> Source records

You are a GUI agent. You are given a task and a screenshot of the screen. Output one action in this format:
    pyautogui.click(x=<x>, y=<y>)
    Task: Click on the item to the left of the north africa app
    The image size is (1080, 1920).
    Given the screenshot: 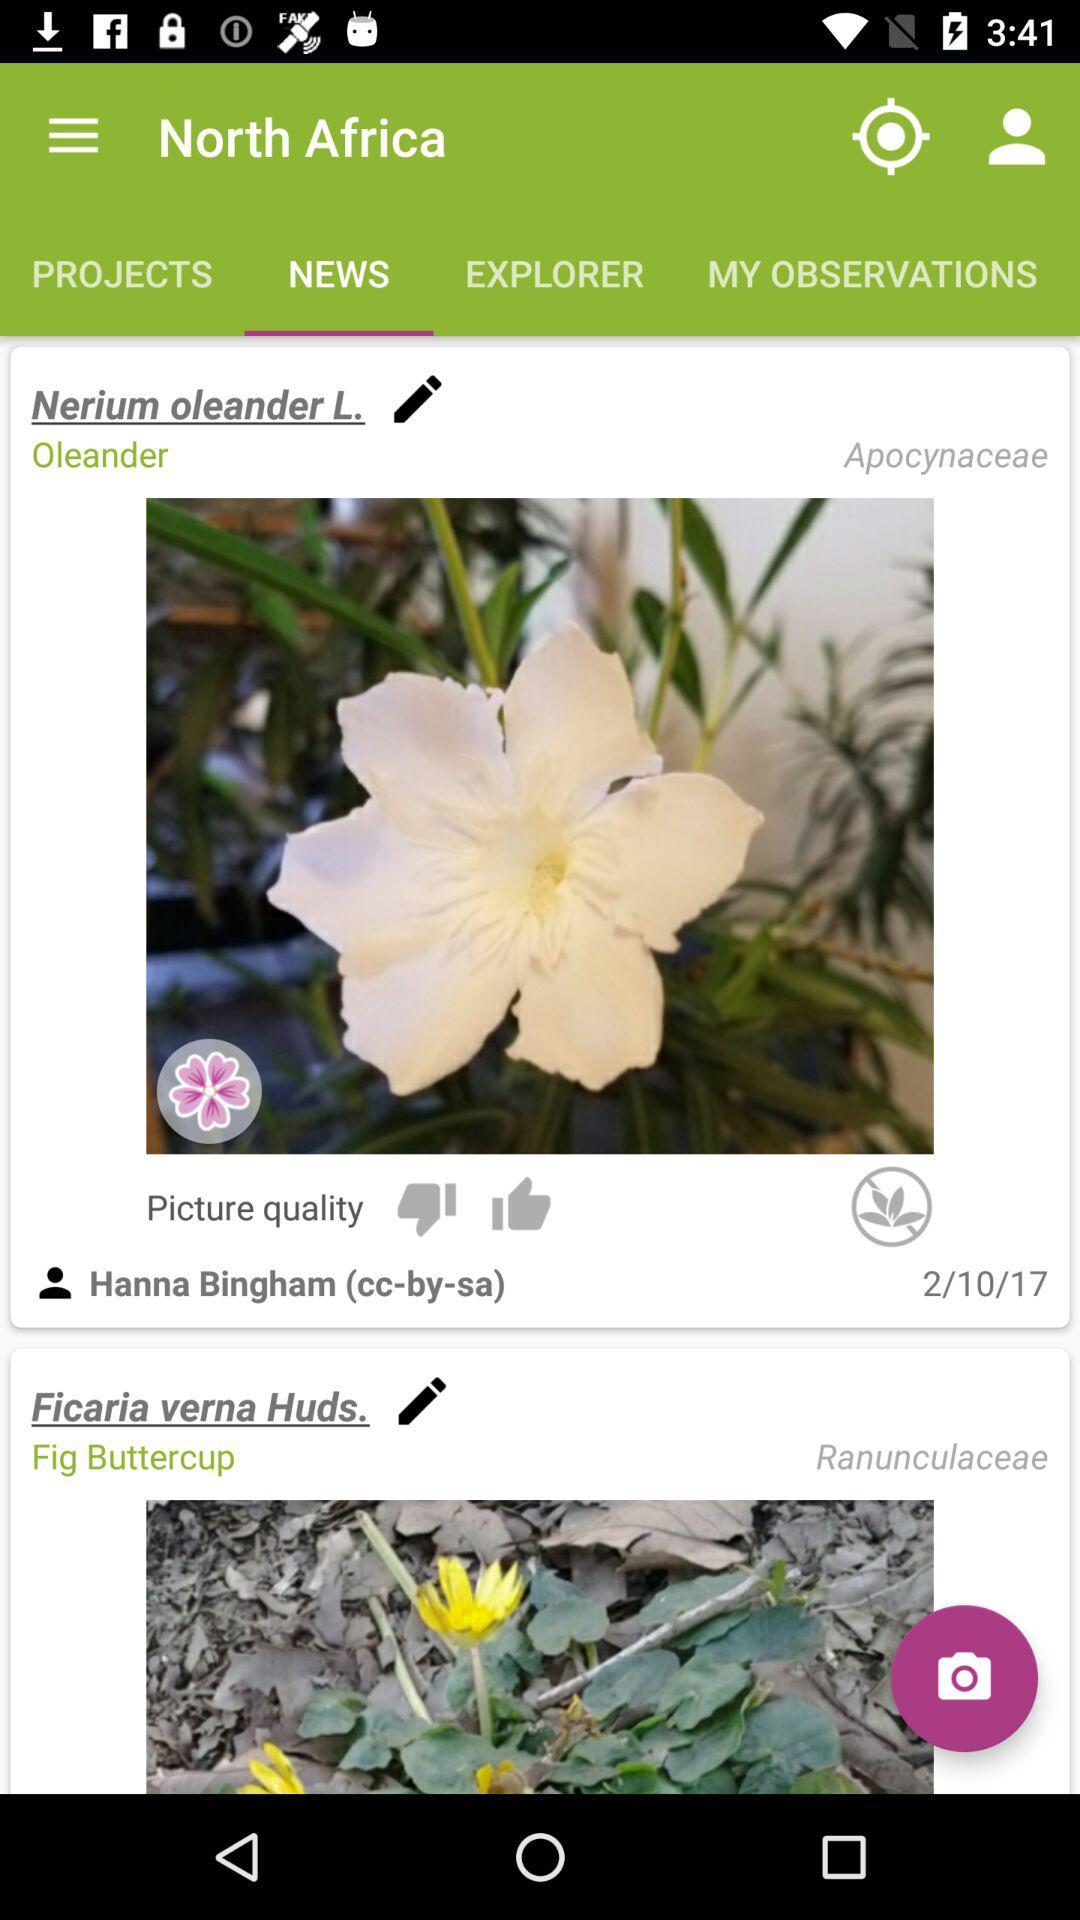 What is the action you would take?
    pyautogui.click(x=72, y=135)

> Instructions to follow
Copy the rows above word for word, starting at their first line and ending at the line containing "The image size is (1080, 1920).", with both of those lines included.

> Answer for the task
You are a GUI agent. You are given a task and a screenshot of the screen. Output one action in this format:
    pyautogui.click(x=<x>, y=<y>)
    Task: Click on the item to the left of the north africa app
    The image size is (1080, 1920).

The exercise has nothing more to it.